Shiphrah and Puah say no to Pharaoh and they save life, they start a revolution.

and the mad king doubles down,

and Moses’ mother and sister hide the baby Moses in a basket in the bulrushes to save his life,

and Pharaoh’s daughter risks her place and privilege to help them out.


Pharaoh will continue to oppress the people with hard labor,

and God will call Moses from a burning bush.

         It will take some convincing,

and then Moses and Aaron will confront the king:

“God says let my people go.”


Pharaoh will say, “Who is this God? And Who are you?”

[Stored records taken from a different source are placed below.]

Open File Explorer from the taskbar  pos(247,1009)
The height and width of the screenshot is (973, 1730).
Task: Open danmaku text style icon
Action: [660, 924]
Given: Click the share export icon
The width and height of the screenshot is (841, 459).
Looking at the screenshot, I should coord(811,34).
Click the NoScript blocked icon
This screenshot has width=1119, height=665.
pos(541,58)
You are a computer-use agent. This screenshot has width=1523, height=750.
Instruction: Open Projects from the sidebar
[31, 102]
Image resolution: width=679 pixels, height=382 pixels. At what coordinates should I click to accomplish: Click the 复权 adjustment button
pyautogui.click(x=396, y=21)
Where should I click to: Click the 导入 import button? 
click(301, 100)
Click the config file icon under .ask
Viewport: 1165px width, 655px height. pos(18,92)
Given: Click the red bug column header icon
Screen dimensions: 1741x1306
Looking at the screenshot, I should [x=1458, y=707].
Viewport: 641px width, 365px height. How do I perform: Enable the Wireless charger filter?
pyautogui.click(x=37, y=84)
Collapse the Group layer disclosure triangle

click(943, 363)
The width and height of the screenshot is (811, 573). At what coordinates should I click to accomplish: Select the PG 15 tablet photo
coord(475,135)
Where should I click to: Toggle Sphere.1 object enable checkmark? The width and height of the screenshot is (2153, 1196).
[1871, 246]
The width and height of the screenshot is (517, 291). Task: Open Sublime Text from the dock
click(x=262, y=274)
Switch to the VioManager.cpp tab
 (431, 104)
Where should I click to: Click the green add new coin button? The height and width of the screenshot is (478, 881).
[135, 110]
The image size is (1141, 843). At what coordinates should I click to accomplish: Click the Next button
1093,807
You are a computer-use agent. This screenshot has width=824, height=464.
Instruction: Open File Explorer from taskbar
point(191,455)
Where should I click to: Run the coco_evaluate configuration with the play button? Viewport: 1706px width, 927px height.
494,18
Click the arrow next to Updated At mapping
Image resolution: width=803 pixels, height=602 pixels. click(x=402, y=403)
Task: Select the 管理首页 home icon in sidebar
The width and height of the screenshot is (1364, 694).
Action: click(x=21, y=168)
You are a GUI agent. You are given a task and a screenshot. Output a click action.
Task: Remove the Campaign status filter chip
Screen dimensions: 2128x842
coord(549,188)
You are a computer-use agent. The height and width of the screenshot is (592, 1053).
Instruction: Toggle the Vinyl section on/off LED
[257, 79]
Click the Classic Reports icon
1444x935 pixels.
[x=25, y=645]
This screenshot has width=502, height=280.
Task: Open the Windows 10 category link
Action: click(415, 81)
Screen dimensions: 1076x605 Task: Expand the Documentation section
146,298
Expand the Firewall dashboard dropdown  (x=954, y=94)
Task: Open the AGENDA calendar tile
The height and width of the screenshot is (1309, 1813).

and God will do wonders through Moses and Aaron,


Pharaoh will scoff,

and God will send plagues,

and Pharaoh, only when he himself has suffered enough, will say, OK, OK, take your people and go.

and on Passover, God will lead the people out of Egypt.


Pharaoh will change his mind, and his armies will give chase,

and God will part the waters,

and the people will walk to freedom on dry ground,

and the powers will perish.

        

This is the story the people will tell – again and again – down through the generations: Remember, God is at work always bringing people to freedom and life. They will tell this story at Passover. They will tell it down through the years, through calamity, and exile; as empires come and as empires go. We will continue with our story of God’s liberating love come to life in Jesus Christ – good news for the poor, release for the captive, freedom for all who are oppressed.


All this beginning again,

for us it is beginning again,

for God, it is never ceasing, never stopping, never relenting,

always pressing forward to the freedom and thriving of all people.


In this morning’s Scripture, Shiphrah and Puah are aligning themselves with God’s ongoing action in the world, and not Pharaoh’s. They are aligning themselves with birth, and not death; with freedom, and not oppression; with power-with, and power-for, not power over.


God is always acting in the world for freedom, and as part of God’s miraculous grace, God has decided to include us in that worthy work – to honor our agency – and to invite us to lives of courage and thriving.


What the midwives do here is midwife. With God, they midwife freedom into the world, with one birth, and with the next;  new life, upon new life, upon new life.

        

Lots of folks gathered yesterday for the Juneteenth celebration that Chaplain Chitoka Webb imagined and brought to life up in Terra Linda. We celebrated not only Black freedom, but Black excellence, Black achievement down through the generations, and in current leaders of Marin.


Bishop Yvette Flunder –founder and pastor of the City of Refuge – offered the keynote. She said what we already know – that we are “living in an atmosphere where the powers are again seeking to diminish freedom... determined to destroy people who they see as other.” And then Bishop Flunder invited us to imagine what the world could be if we become “authentically concerned for each other’s equality and well-being.” She reminded us of what it cost those who made possible he freedom we see today, and she invited us to put ourselves into the fray, saying “That was their time. This is our time.”

        

As Dr. King said, “The moral arc of the universe is long, but it bends toward justice.” God never relents in working for the freedom, thriving, and well-being of all people and all creation. Generation after generation after generation, we begin again – yes, the same story –but with each beginning again -- new life, for each new day.


© 2026 Scott Clark

 

 


[1] For general background on Exodus and the story of Shiphrah and Puah, see Walter Bureggemann, “The Book of Exodus” in New Interpreters’ Bible Commentary, vol. i (Nashville, TN: Abingdon Press, 1994); Judy Fentress-Williams, “Exodus” in The Africana Bible: Reading Israel’s Scriptures from Africa and the African Diaspora (Minneapolis, MN: Fortress Press, 2010); Wilda C. Gafney, Womanist Midrash: A Reintroduction to the Women of the Torah and the Throne (Louisville, KY: Westminster John Knox Press, 2017),  pp.142-45.

[2] See Fentress-Williams, p.82.

[3] See Brueggemann, p.694.

[4] See Michelle Alexander, The New Jim Crow: Mass Incarceration in the Age of Colorblindness (The New Press: New York, 2011).